Table 4 shows the production data. We see that the four wells participating in the synchronous fracturing initially showed gas production within 62 days, i.e., much earlier than the adjacent conventional wells (such as VII, VIII, IX). The critical desorption pressure for the four wells ranged between 2.2 MPa and 3.5 MPa, which is relatively high. As a result, gas production is significantly easier with synchronous fracturing. The gas production volume in these wells is significantly higher: in three of them, the daily gas production was greater than 800 m3/day in January 2018 (Fig. 7). We also see that the casing pressure in each well remains stable for DCBM production. Water production from each well remains at a low level and does not exceed 0.1 m3/day, which means good seepage channels for gas production.

Table 4
Fig. 7.
figure 7

Gas production for different wells (see numbers on curves).

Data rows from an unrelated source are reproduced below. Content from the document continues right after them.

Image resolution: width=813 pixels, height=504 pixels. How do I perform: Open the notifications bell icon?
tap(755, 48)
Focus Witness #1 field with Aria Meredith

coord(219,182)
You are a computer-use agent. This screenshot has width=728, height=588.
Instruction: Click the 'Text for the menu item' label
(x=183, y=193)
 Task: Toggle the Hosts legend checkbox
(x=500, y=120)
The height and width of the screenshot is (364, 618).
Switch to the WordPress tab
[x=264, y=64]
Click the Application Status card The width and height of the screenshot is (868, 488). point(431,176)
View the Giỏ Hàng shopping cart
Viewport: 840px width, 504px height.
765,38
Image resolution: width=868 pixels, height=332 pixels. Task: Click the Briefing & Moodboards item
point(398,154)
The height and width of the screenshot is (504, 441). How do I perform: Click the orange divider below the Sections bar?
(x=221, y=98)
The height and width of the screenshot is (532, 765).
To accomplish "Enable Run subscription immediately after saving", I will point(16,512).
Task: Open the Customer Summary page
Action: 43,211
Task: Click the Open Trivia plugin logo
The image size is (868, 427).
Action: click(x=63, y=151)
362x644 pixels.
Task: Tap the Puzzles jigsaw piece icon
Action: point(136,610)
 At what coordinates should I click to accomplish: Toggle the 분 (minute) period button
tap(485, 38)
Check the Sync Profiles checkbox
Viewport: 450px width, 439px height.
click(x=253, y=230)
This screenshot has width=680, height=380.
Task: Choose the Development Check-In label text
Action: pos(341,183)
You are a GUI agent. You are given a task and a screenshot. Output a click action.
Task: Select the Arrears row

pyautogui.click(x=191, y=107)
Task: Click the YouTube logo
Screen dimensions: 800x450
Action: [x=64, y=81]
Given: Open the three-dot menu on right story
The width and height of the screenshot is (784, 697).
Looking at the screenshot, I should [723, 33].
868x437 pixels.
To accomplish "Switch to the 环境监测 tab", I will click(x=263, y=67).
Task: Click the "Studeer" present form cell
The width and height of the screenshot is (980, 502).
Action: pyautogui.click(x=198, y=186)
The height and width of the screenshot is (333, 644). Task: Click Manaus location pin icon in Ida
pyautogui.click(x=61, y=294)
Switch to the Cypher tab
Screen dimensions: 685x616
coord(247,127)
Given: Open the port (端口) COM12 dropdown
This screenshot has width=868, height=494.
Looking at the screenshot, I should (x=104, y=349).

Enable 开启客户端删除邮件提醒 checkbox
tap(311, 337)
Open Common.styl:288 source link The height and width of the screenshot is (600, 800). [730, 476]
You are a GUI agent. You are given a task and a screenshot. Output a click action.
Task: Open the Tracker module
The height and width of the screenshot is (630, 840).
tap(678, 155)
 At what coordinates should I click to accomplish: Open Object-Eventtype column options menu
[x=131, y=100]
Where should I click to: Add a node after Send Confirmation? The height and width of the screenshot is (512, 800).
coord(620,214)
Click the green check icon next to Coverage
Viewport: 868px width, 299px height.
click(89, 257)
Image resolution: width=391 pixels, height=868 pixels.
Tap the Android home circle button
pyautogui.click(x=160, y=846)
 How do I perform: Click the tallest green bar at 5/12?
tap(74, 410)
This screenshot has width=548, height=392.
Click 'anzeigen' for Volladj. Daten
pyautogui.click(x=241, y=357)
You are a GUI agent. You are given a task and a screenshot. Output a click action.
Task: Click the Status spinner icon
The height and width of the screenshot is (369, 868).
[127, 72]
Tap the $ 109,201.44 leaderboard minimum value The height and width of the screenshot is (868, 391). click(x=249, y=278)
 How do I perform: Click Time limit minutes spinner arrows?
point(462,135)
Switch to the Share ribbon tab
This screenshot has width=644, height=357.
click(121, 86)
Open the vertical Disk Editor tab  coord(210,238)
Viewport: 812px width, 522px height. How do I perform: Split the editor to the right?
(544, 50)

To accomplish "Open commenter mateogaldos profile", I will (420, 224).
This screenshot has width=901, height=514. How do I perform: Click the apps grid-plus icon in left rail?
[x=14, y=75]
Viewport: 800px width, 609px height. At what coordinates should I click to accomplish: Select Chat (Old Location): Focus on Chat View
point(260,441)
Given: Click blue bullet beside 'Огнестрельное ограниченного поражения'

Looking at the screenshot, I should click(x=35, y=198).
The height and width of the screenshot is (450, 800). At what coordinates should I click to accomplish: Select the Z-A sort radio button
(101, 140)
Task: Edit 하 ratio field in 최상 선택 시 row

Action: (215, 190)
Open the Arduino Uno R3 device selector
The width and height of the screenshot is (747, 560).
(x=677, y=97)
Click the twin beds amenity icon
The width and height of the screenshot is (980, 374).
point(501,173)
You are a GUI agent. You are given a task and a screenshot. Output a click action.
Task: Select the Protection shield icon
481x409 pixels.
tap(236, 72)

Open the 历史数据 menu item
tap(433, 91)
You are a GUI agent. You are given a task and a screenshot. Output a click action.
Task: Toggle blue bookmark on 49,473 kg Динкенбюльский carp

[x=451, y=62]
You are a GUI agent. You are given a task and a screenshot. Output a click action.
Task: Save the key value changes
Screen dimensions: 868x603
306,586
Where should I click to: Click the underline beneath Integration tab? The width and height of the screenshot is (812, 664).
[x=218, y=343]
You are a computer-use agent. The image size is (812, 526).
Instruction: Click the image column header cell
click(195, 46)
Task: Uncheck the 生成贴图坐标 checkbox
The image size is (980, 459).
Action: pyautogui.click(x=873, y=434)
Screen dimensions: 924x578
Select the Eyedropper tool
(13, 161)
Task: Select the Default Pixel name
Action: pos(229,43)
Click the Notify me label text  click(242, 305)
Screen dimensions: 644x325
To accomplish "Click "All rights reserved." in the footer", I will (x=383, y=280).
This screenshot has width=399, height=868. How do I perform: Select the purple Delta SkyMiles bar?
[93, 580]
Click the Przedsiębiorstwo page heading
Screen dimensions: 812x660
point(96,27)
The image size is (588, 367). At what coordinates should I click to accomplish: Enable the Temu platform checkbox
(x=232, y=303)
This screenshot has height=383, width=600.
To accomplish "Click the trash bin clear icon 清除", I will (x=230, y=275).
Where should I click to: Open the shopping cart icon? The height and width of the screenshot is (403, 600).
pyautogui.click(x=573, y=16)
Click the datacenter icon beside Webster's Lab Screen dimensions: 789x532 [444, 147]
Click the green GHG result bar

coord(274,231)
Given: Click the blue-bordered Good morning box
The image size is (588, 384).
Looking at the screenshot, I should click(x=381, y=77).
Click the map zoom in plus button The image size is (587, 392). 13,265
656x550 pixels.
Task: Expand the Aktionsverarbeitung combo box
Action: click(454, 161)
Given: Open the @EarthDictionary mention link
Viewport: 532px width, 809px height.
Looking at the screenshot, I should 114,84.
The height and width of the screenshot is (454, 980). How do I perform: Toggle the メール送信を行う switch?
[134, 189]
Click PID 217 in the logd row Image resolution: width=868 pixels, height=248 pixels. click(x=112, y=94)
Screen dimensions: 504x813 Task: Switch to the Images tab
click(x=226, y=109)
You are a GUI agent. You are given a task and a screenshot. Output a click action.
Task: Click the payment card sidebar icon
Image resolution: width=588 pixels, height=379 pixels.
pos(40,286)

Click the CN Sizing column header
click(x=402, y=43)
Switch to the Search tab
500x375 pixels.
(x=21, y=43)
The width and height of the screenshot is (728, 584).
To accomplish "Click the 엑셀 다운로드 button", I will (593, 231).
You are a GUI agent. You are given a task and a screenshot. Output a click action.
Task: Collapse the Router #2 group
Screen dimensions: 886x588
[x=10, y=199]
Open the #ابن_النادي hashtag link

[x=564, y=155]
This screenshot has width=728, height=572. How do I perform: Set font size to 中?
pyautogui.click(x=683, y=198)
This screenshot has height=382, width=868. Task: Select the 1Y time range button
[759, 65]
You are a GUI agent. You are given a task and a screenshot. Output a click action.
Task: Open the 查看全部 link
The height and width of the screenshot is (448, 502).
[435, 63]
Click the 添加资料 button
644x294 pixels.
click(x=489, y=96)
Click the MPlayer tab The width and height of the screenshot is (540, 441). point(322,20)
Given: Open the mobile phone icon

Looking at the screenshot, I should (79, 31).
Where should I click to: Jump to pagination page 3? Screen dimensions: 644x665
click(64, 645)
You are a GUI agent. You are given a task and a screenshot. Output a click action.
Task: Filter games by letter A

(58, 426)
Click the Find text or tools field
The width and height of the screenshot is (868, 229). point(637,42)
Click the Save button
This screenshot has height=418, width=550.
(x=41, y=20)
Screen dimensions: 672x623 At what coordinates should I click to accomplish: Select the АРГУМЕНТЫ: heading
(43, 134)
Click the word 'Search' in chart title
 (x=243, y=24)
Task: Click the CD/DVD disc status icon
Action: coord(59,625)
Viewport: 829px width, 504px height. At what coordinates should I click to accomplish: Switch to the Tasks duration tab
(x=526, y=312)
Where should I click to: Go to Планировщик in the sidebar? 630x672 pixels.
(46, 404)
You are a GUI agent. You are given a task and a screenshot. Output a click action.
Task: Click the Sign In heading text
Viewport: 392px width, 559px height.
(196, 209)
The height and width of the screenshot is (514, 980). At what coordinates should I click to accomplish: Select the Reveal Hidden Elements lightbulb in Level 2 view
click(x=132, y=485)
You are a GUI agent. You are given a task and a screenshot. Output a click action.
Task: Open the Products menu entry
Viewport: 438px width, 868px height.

In two adjacent wells (V and VI), single-well fracturing was implemented earlier. In order to increase gas production in these wells, they began to drain water at the same time as the four synchronous fracturing wells. The results showed that in wells V and VI, we also observed good production capacity. The gas breakthrough time for the two wells was no more than 14 days (see Table 4). Obviously the stress interference area induced by synchronous fracturing spreads to the two adjacent wells, and leads to a significant pressure drop, which helps gas desorption and an increase in production. In the other three adjacent wells (VII, VIII, and IX), no synchronous fracturing was implemented and they did not drain water at the same time as the other wells. As a result, in these wells we did not observe a rapid drop in reservoir pressure, and the gas breakthrough time was significantly longer.

We can conclude that application of multi-vertical well synchronous fracturing technology helps increase production not only in the wells undergoing the fracturing operation, but also in adjacent wells. The developed technology can be successfully used to develop DCBM vertical wells.